FARM BILL NEGOTIATIONS YIELD NEW FUNDING FRAMEWORK BUT NO FINAL HARVEST; NEW MANDATORY FUNDING FOR RURAL DEVELOPMENT IS ZEROED OUT IN FRAMEWORK. A tentative new framework for allocating $10 billion in new spending would substantially increase disaster funding, but would reduce spending increases in several key areas, including programs in the Rural Development title. The new framework announced by Chairmen and Ranking Members of the House and Senate Agriculture Committees provides $10 billion over the baseline, increases disaster funding from $2.24 billion to $4.05 billion and cuts increases for conservation, specialty crops, energy and rural development. Farm Bill negotiations seem to have a new sense of urgency with Congress back in town and facing a deadline of April 18 to complete work on reauthorization. April 18, of course, is the date on which the current extension of farm programs expires.
The earlier framework allocated $4.95 billion to increase conservation programs, while the new proposal reduces that amount to $4 billion. The framework also provides no new resources for community development for rural America.
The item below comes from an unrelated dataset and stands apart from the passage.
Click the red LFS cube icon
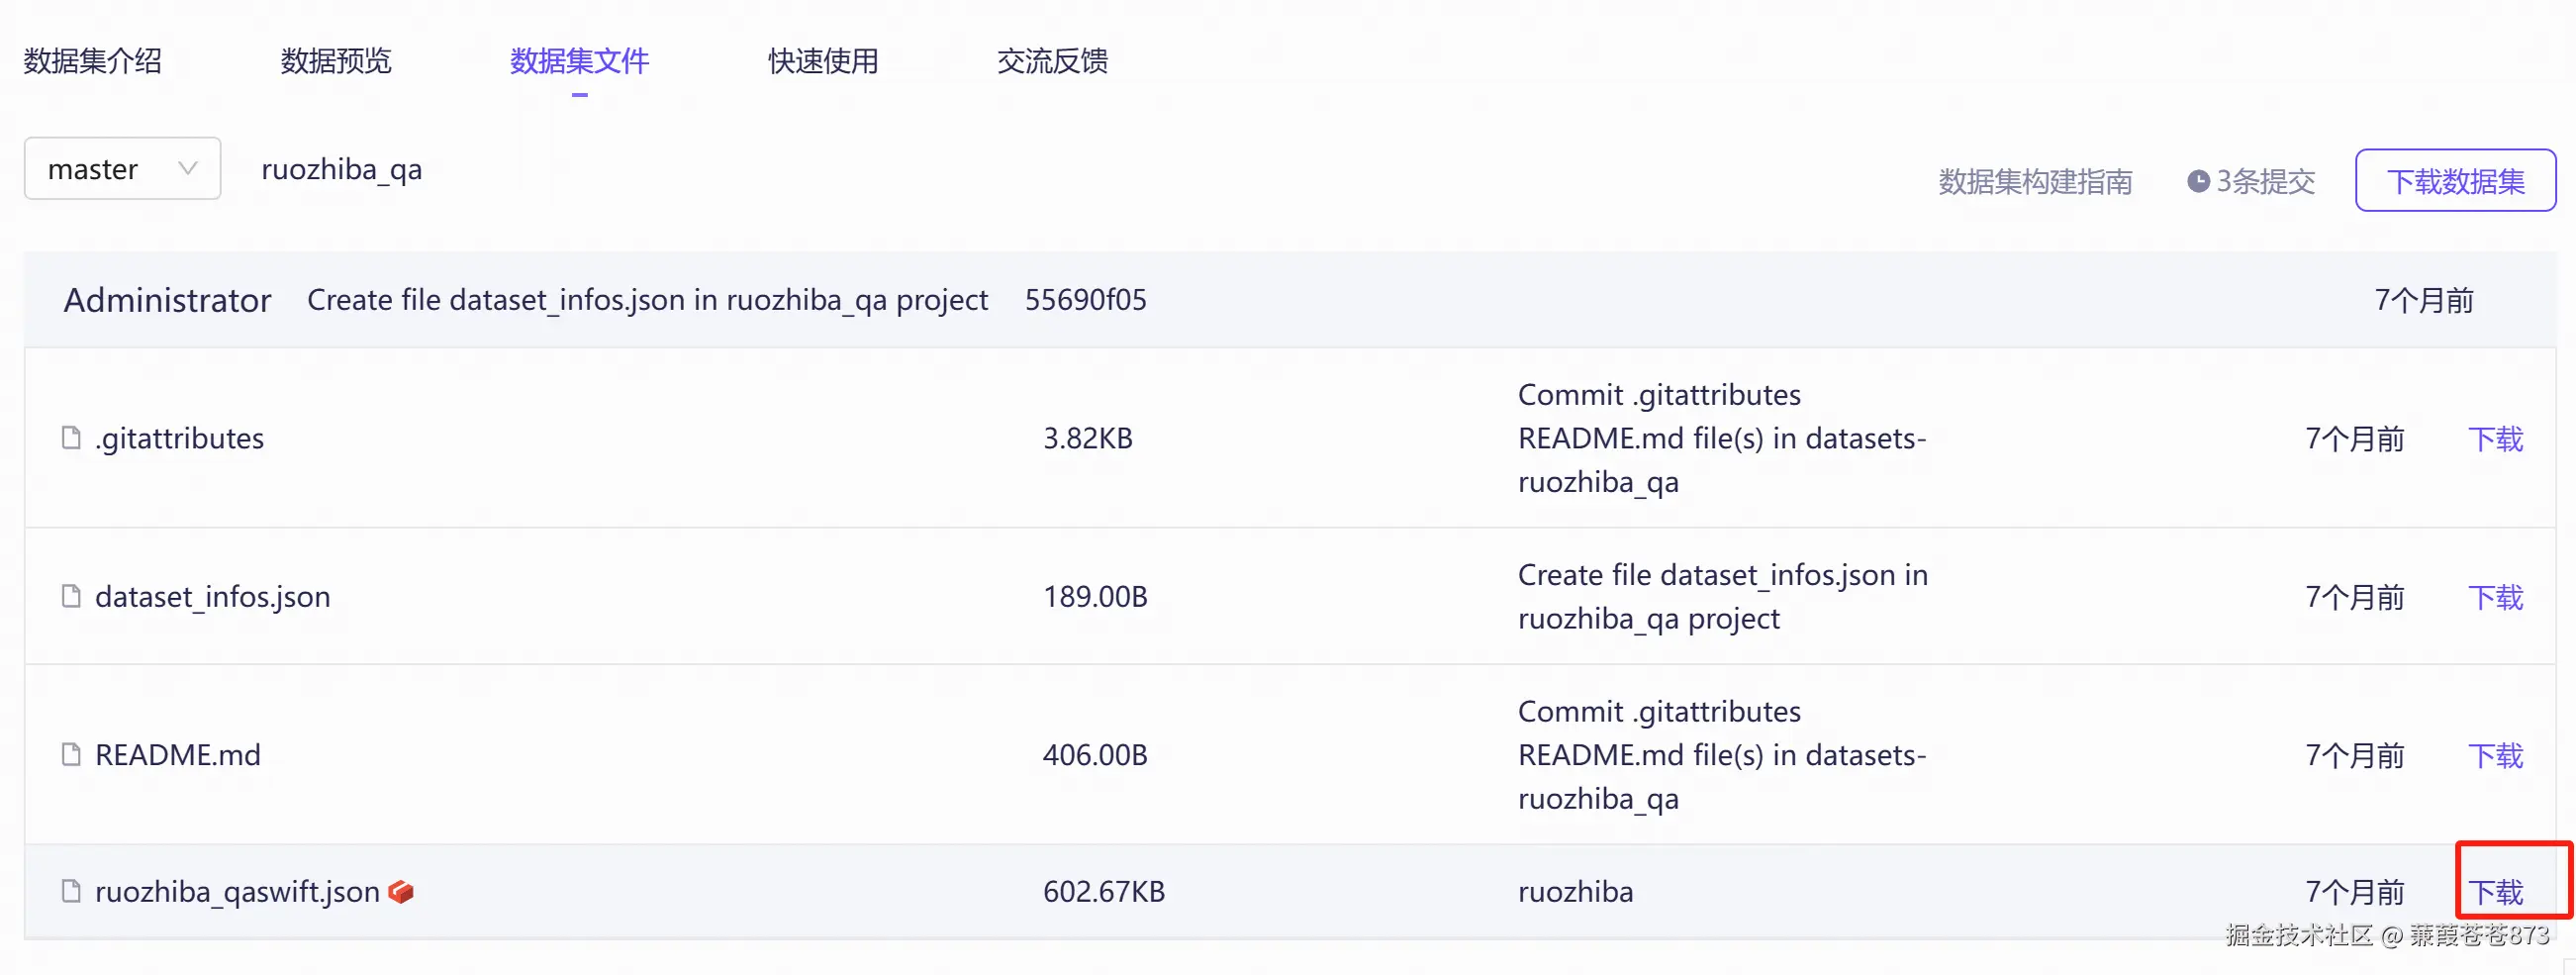The image size is (2576, 975). tap(401, 891)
The earlier plan allocated $1.42 billion for specialty crops while the new one provides $1.35 billion. The increase in energy programs would go from $1 billion to $900 million. The $9.5 billion increase in nutrition programs -- including food stamps, school snack programs and international food aid -- is the same in both frameworks. The new framework increases the amount for commodity programs from $1.4 billion to $1.68 billion and reduces the cut in the crop insurance program from $3.9 billion to $3.2 billion. In addition, $700 million would be saved from unspecified adjustments to commodity, crop insurance and disaster aid programs and $400 million would be saved from the new average crop revenue election program, which will be known as ACRE. Savings from shifts in the timing of payments outside the five-year period of the farm bill remain the same at $4.4 billion. Negotiators are still awaiting Congressional Budget Office scores for some programs and the numbers in the new framework are in no way final. And there are other issues: a funding mechanism must be agreed to, the fate of Senate Finance Committee added tax measures must be decided, an agreement on stricter payment limits must be reached, and remaining policy issues between the House and Senate must be resolved before a conference agreement can be finalized.
Also, the Administration previously stated that if there was not a bill by April 18, a one-year extension of current law should be enacted. Agriculture Secretary Schafer has more recently said that a one-or two-year extension bill is not desirable, especially for nutrition programs and specialty crops. However, the Administration has not backed down on its insistence that the bill not be funded by measures it deems tax increases, and continues to press for more reform of payment limits. Farm Bill negotiators need to hear about the importance of the Rural Development Title programs in your communities. Currently, there is a $2 billion project backlog for rural development programs. At this juncture, there is a danger that we could lose the rural development improvements in the House and Senate passed bills, particularly the $400 in mandatory funding in the Senate bill.